# [RECORDS SUPPLIED]
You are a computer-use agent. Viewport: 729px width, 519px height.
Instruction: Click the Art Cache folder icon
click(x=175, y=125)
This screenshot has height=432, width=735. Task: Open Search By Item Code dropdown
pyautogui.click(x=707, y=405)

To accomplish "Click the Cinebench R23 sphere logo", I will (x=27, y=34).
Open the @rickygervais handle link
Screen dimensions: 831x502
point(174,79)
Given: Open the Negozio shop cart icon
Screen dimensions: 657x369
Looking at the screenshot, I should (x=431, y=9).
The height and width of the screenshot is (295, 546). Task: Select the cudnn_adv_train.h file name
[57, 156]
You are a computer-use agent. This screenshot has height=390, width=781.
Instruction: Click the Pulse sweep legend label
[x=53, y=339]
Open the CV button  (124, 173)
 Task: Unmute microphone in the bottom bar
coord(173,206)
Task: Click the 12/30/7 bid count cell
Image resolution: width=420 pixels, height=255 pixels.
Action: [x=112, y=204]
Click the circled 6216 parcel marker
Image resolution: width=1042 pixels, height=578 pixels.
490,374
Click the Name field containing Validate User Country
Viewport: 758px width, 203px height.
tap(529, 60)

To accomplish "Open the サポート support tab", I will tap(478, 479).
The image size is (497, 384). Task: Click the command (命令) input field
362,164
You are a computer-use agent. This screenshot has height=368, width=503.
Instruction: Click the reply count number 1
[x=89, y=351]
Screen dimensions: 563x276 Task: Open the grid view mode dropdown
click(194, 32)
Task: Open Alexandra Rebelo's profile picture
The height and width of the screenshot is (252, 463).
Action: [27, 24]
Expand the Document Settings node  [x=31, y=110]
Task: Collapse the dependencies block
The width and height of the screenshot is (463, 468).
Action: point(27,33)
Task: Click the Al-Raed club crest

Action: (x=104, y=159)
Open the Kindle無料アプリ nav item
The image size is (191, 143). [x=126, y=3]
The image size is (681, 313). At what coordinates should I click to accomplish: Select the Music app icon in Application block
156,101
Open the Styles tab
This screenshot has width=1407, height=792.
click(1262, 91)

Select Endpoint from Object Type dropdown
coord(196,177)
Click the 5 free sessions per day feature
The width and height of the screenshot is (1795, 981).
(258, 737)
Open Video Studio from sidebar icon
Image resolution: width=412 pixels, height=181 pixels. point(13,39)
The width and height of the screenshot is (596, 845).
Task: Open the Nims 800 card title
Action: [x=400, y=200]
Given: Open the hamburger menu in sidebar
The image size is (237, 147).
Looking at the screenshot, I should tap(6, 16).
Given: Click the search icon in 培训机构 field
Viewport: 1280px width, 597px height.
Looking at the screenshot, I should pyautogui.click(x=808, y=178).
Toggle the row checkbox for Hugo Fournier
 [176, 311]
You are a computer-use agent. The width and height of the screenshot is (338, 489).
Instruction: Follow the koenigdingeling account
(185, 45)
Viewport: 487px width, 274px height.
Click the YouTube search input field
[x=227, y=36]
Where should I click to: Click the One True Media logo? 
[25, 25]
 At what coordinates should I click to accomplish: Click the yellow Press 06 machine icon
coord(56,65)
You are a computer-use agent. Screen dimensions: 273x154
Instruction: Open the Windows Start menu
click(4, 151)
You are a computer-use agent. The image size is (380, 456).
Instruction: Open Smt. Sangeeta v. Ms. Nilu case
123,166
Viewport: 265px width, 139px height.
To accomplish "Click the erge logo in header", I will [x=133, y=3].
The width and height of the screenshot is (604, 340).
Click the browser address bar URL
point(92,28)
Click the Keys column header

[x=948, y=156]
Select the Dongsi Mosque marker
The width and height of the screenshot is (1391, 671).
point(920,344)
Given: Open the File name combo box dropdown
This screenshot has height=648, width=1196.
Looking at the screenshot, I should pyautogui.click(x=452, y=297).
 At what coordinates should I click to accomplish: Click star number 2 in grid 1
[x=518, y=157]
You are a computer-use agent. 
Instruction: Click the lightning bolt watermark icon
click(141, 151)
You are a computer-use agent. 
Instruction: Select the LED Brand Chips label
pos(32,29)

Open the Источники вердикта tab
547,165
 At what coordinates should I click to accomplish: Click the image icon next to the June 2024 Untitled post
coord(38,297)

# [EXERCISE AIM]
Only the lines above from the one with "Click the circled 6216 parcel marker" through the one with "Task: Collapse the dependencies block" should be duplicated, character for character.

# [SOLUTION]
Click the circled 6216 parcel marker
Image resolution: width=1042 pixels, height=578 pixels.
490,374
Click the Name field containing Validate User Country
Viewport: 758px width, 203px height.
tap(529, 60)

To accomplish "Open the サポート support tab", I will tap(478, 479).
The image size is (497, 384). Task: Click the command (命令) input field
362,164
You are a computer-use agent. This screenshot has height=368, width=503.
Instruction: Click the reply count number 1
[x=89, y=351]
Screen dimensions: 563x276 Task: Open the grid view mode dropdown
click(194, 32)
Task: Open Alexandra Rebelo's profile picture
The height and width of the screenshot is (252, 463).
Action: [27, 24]
Expand the Document Settings node  [x=31, y=110]
Task: Collapse the dependencies block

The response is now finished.